Because of the unparalleled size of designs, and the large numbers of different algorithms involved, EDA teams have always been experts on computational software. The scale on which they work is beyond other industries. Facebook has 2.5 billion users, so it is a big task to analyze the relationship graph. But a chip has hundreds of billions of pieces of interconnect, so it is is at least couple of orders of magnitude more complex to analyze the voltages and currents to ensure the chip will work correctly. What other industries consider aggressively large are often trivially small examples in an EDA context. Under the hood, many algorithms—from the voltage and current analysis just mentioned, to circuit simulation, to placement, to synthesis—are efficient manipulation of very large sparse matrices. It turns out that many of the approaches used in machine learning are, to a first approximation, the same algorithms in a new context.

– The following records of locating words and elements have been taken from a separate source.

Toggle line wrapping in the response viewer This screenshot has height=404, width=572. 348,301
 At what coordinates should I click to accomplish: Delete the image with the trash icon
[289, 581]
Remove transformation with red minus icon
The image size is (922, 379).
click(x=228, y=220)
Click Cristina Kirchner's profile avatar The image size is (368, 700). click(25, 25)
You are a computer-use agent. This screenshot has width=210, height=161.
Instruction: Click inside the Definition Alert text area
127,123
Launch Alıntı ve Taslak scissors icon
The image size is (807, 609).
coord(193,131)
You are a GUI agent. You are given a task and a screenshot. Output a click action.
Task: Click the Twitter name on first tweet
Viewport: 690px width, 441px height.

The graph above shows a lot of domains where computation is important. The x-axis indicates increasing computational difficulty, the y-axis indicates the amount of data involved. So, for example, bitcoin mining is computationally hard (by design) but doesn't involve a lot of data. Artificial intelligence typically involves enormous labeled datasets for the training—for example, ImageNet contains 14M annotated images. It turns out, in fact, that much of the computation required for deep learning training and inference is very similar to many EDA algorithms.
The table above shows many of the algorithms used under the hood in EDA tools. The challenge is to implement these algorithms efficiently for the enormous size of modern semiconductor designs. This requires concurrent implementation either in cloud data centers or on-premises data centers.
Some algorithms are naturally concurrent. For example, doing a design rule check of a chip can check all the rules in parallel since they are mostly independent. Or different parts of the chip can be checked in parallel (with care taken how to join up the patches). Other algorithms, such as simulation, are much more difficult to parallelize since there are global values (time, in simulation) that all the parts of the simulation need to use. This limits the amount of parallelization that is possible before the communication of the global values requires more time and computer power than is gained from adding more cores.
Cadence's expertise in computation software for semiconductor design has enabled it to expand into the nearby domain of system analysis. For details, see my posts Bringing Clarity to System Analysis and Celsius: Thermal and Electrical Analysis Together at Last. These system analysis tools scale to use huge numbers of cores to do finite element analysis, computational fluid dynamics, and electrical analysis on an enormous number of grid elements.